When asked “Who would do more to advance the economic interests of middle-class Americans,” Obama wins over Romney, 50% to 44%. When asked who would do more to advance the economic interests of financial interests, Romney wins 56% to 33%. When asked who would do the most to advance the interests of the wealthy, Romney wins 68% to 21%.
Thus far, a win for Obama. The take home message: there is a strong class division at play. To the extent that Obama can exploit class divisions, he will be successful (after all, we are a middle class nation and as the poll reveals, the majority believe that Obama will advance the interests of the middle-class).
But this lesson seems to be the wrong one to glean from the poll results. When white voters are asked “Who would do more to advance the economic interest of you and your family?” the poll reveals the following results:
- Working class: Romney 44%, Obama 42%
- Comfortable in current class: Romney 49%, Obama 41%
- Middle class: Romney 53%, Obama 38%
- Struggling to remain in current class: Romney 55%, Obama 32%
- Laid off/knows someone whose been laid off: Romney 56%, Obama 32%
- Upper middle class/better off: Romney 61%, Obama 29%
This raises an interesting question: how could a majority believe that Obama would advance the interests of the middle class when members of the middle class (and working class, and upper middle class, etc) believe that their best bet is Romney?

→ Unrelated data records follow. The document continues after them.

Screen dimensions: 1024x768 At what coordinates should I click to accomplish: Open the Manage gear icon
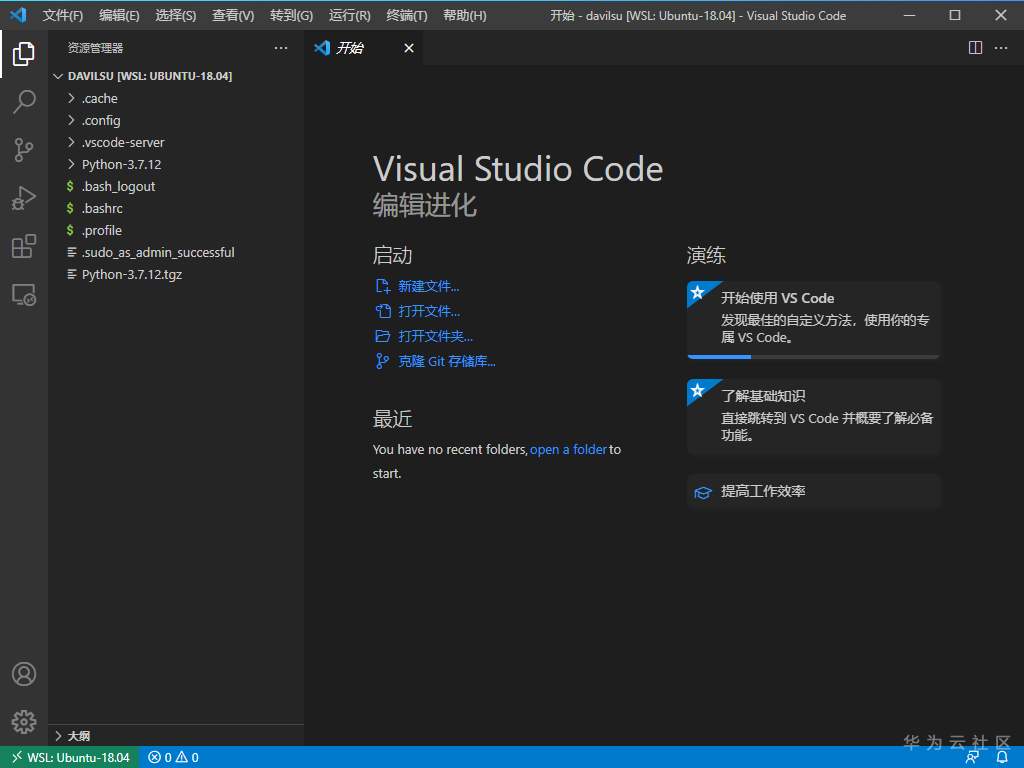[24, 721]
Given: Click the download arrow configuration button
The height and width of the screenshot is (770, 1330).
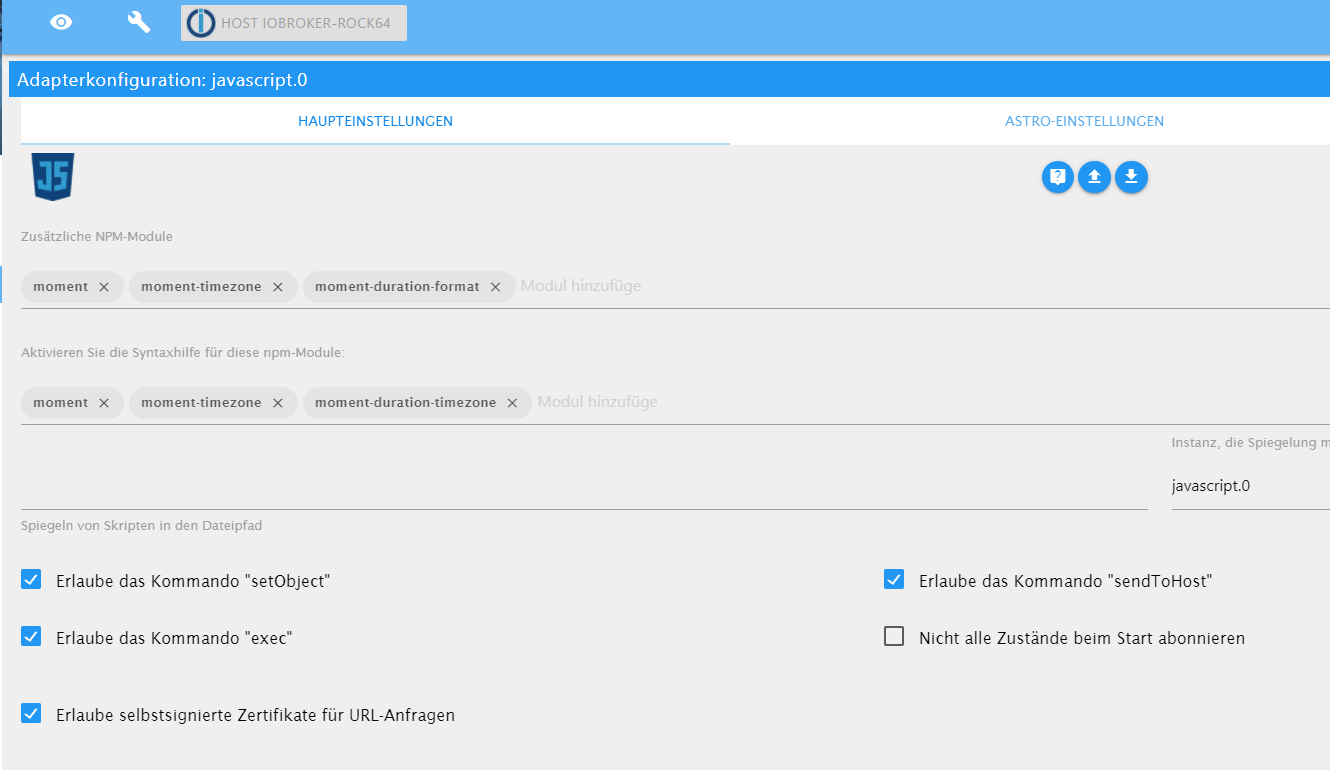Looking at the screenshot, I should (1131, 177).
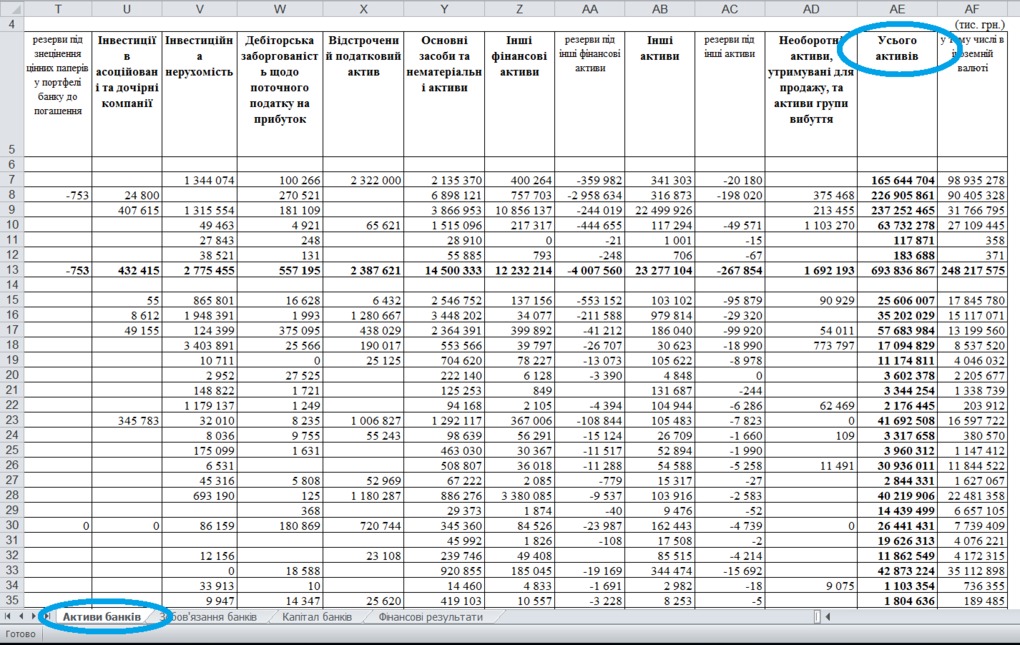This screenshot has height=645, width=1020.
Task: Click the horizontal scrollbar resize handle
Action: click(817, 617)
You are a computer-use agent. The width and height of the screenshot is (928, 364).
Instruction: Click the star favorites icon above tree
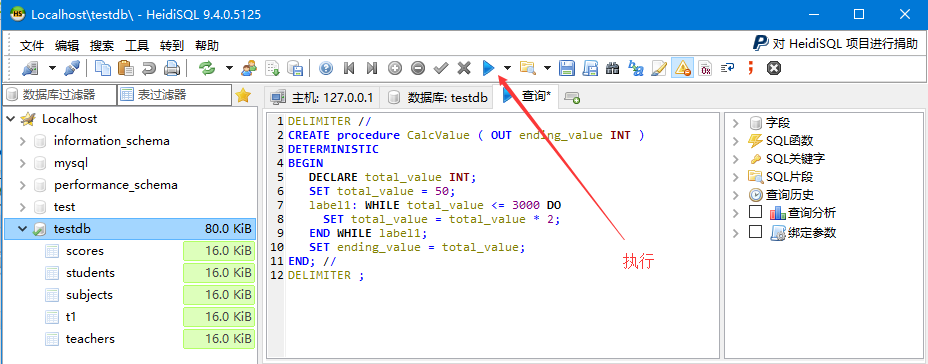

Public opinion is interesting and frustrating. In one of the classes I teach (environmental policy) I provide students with some data that shows two things: (1) a majority believe the environment has gotten worse, and (2) a majority believe that the environment, as they experience it, has improved. Both can’t be true simultaneously. I use this example to explain that people tend to gain their impression of macro-conditions via the media, which focuses on sensational stories, even if the larger story stands at odds with their own experiences. As a result, a majority thinks the environment has improved for them but has become worse for everyone else–an impossibility, to be certain.
The media seems committed to a distinct meta-narrative: Obama will promote the interests of the middle class whereas Romney will cater to the 1 percent. To some extent, it appears, voters have accepted this portrayal. Yet, in their own assessment of how the candidates would impact on the economic welfare of themselves and their families, they depart from the meta-narrative.
This is not good news for the Obama campaign, particularly if voters will decide in November based on their projections of how a given candidate’s victory will impact on them and their families. This is the big lesson.